- Murchison Bay Hospital is located in Uganda Murchison Bay Hospital

Geography
- Location: Luzira, Nakawa Division, Kampala, Central Region, Uganda
- Coordinates: 00°17′58″N 32°38′30″E﻿ / ﻿0.29944°N 32.64167°E

Organisation
- Care system: Prison
- Type: General

Services
- Emergency department: III

History
- Founded: 1962

Links
- Other links: Hospitals in Uganda

= Murchison Bay Hospital =

Corrections facility general hospital

Murchison Bay Hospital is a hospital in the Central Region of Uganda. This facility serves as the national referral hospital for prisoners in the Uganda Prisons Service.

==Location==
The hospital is located on the premises of Luzira Maximum Security Prison, in the neighborhood of Luzira, in Nakawa Division of Kampala, the capital of Uganda and its largest city, approximately 9 km south-east of the city's central business district.
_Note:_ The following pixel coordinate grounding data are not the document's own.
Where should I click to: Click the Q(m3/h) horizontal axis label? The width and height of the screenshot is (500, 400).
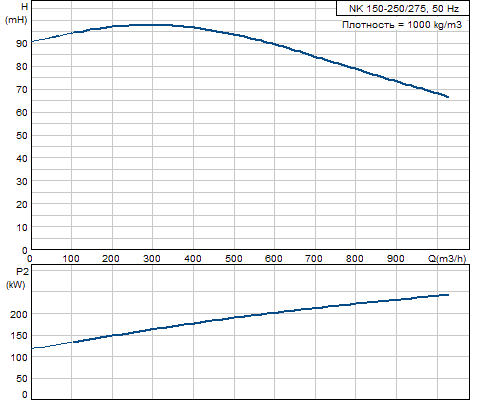click(x=447, y=259)
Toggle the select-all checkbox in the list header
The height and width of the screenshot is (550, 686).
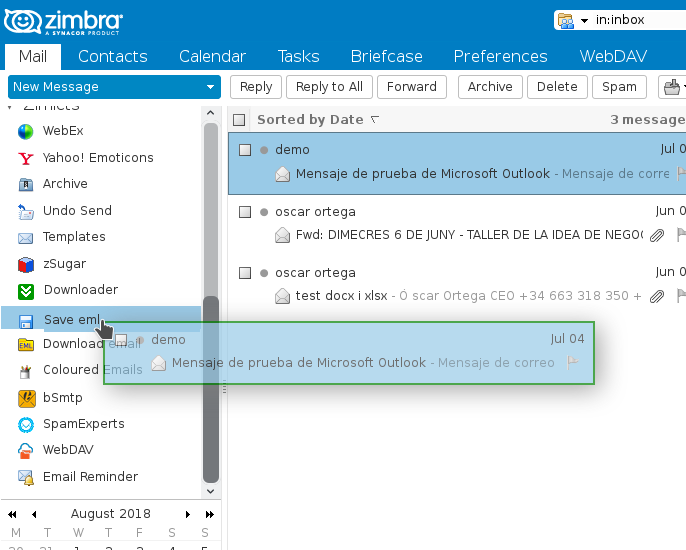pos(239,120)
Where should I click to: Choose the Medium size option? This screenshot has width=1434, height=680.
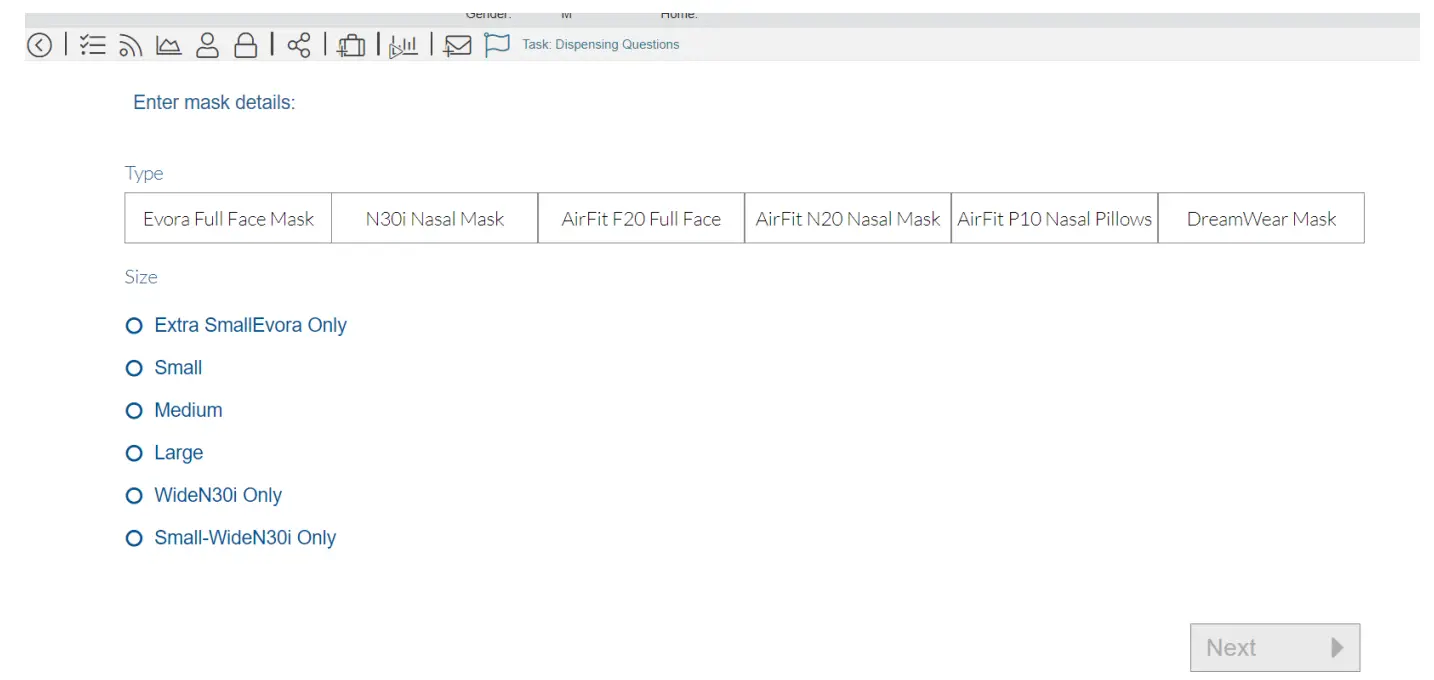pyautogui.click(x=134, y=411)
This is approximately 12 km by road, southeast of Mulago National Referral Hospital. The coordinates of the prison, where this hospital is located are 00°17'58.0"N, 32°38'30.0"E (Latitude:0.299441; Longitude:32.641658).

==Overview==
This hospital serves the inmate population of Luzira Maximum Prison. Some of the ailments treated include HIV/AIDS, tuberculosis and mental illnesses. In January 2014, the hospital expanded services by opening a new maternity wing. Cases that cannot be handled at this hospital are referred to Mulago National Referral Hospital.